The start date of a project corresponds to the first day that CO2 captured from the capture facility within the project site is injected into the storage reservoir within the project site.

To be eligible under this protocol, a project must have a start date that is on or after January 1, 2022.

6.2 Project site location and geographic boundaries

The proponent must document and report the location and geographic boundaries of the project site and submit a site plan.

The geographic boundary of the project site must be established as per the Regulations.

The site plan must show the location of all elements of the project site; this includes the capture facility, transport infrastructure, injection infrastructure and associated storage reservoir.

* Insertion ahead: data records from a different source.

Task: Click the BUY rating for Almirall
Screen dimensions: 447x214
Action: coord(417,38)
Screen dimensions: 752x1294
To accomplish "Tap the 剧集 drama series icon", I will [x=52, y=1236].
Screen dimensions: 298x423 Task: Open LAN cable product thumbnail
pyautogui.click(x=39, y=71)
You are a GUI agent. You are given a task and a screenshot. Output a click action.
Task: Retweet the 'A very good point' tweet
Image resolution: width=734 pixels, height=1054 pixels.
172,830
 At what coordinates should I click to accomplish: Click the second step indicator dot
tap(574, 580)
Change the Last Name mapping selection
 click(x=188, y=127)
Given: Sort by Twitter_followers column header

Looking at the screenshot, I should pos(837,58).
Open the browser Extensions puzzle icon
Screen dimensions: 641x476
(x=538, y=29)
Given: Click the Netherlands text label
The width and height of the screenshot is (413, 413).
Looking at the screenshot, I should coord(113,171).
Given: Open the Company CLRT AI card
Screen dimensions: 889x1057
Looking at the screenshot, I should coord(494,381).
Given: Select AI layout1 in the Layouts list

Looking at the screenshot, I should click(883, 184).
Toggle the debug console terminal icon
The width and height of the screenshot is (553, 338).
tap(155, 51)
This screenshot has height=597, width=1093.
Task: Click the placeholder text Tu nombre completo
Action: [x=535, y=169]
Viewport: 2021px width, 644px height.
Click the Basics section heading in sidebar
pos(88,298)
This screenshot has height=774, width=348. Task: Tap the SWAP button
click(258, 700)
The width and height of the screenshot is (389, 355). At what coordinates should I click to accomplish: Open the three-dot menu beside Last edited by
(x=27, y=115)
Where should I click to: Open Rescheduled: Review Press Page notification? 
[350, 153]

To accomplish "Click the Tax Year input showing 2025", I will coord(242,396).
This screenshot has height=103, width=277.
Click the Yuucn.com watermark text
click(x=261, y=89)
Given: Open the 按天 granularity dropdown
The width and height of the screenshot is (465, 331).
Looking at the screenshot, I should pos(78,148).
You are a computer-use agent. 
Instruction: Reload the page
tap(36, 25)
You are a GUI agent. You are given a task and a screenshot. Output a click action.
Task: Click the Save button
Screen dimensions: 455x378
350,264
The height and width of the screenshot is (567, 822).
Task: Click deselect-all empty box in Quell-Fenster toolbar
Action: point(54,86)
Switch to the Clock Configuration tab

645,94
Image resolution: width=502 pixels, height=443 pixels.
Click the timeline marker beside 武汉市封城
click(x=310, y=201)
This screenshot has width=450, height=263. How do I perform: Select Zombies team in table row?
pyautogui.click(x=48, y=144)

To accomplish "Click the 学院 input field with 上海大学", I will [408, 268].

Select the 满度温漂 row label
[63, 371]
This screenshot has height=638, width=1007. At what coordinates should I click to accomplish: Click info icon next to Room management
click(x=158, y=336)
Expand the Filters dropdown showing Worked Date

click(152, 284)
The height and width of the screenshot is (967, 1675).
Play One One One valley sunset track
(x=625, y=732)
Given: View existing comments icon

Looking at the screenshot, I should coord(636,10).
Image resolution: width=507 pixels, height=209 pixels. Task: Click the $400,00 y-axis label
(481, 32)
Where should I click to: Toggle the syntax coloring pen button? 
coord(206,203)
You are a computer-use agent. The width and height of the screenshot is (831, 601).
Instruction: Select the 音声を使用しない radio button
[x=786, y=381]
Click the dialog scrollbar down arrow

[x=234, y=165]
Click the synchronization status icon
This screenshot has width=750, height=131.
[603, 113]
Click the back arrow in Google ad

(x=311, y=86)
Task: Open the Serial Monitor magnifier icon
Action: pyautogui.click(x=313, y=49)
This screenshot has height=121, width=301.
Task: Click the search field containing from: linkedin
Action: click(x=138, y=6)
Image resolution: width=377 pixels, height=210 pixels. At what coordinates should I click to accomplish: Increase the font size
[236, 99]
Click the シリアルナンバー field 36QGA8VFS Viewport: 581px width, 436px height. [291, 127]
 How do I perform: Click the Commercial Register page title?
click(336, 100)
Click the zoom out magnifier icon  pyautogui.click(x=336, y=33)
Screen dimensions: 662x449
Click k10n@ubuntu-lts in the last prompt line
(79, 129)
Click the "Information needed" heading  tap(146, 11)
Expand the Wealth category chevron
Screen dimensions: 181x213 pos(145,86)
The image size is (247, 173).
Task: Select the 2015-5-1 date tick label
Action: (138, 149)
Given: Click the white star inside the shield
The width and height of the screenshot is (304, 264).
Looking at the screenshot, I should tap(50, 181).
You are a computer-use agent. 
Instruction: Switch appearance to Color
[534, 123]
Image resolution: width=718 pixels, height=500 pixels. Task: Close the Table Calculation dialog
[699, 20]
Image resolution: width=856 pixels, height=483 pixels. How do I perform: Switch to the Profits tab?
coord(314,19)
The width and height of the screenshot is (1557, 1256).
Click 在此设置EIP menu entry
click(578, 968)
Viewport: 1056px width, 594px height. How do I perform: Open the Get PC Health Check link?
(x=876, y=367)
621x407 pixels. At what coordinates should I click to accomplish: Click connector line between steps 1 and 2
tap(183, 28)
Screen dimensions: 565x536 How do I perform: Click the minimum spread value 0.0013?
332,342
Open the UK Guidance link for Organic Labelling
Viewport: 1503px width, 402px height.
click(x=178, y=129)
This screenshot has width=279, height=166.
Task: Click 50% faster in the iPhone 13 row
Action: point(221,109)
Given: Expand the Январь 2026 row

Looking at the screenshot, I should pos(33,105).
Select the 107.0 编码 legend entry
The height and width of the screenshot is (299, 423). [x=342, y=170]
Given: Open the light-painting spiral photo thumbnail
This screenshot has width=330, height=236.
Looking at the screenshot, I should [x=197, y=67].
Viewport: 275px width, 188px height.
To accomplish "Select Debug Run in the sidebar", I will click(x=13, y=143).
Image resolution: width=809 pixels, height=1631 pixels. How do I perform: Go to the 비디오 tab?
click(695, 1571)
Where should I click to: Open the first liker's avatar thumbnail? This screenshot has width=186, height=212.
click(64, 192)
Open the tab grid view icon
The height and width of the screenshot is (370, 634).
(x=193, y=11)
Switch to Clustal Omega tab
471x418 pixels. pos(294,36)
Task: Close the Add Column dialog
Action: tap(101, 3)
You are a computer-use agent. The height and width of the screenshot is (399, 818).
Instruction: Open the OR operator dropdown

The site plan must also show the location and arrangement of all project components associated with direct air CO2 capture and CO2 geological storage such as the direct air CO2 capture equipment, CO2 pipeline, CO2 injection well(s), measuring devices and any other equipment associated with the GHG sources, sinks and reservoirs (SSRs) within the project GHG boundary.

For the storage reservoir within the project site, the site plan must include details on the geological type, confinement or trapping mechanisms, and all wells penetrating the storage reservoir.

Text box 2: Cross-border transport of CO2

For some DACCS projects, CO2 can have to be transported long distances to optimize the location of the capture and storage operations with availability of renewable energy and geological potential, respectively. This can include transport across provincial or territorial borders. However, the Regulations currently require a federal offset project to be located in one jurisdiction.

Question:

2.1. Should a DACCS project that crosses provincial/territorial boundaries (e.g. where the capture facility and the injection infrastructure and associated storage reservoir are in different jurisdictions) be eligible as a federal offset project? If so, what are the issues or considerations that need to be taken into account in this context?

6.3 Aggregation

Aggregation of two or more DACCS projects is not eligible under this protocol.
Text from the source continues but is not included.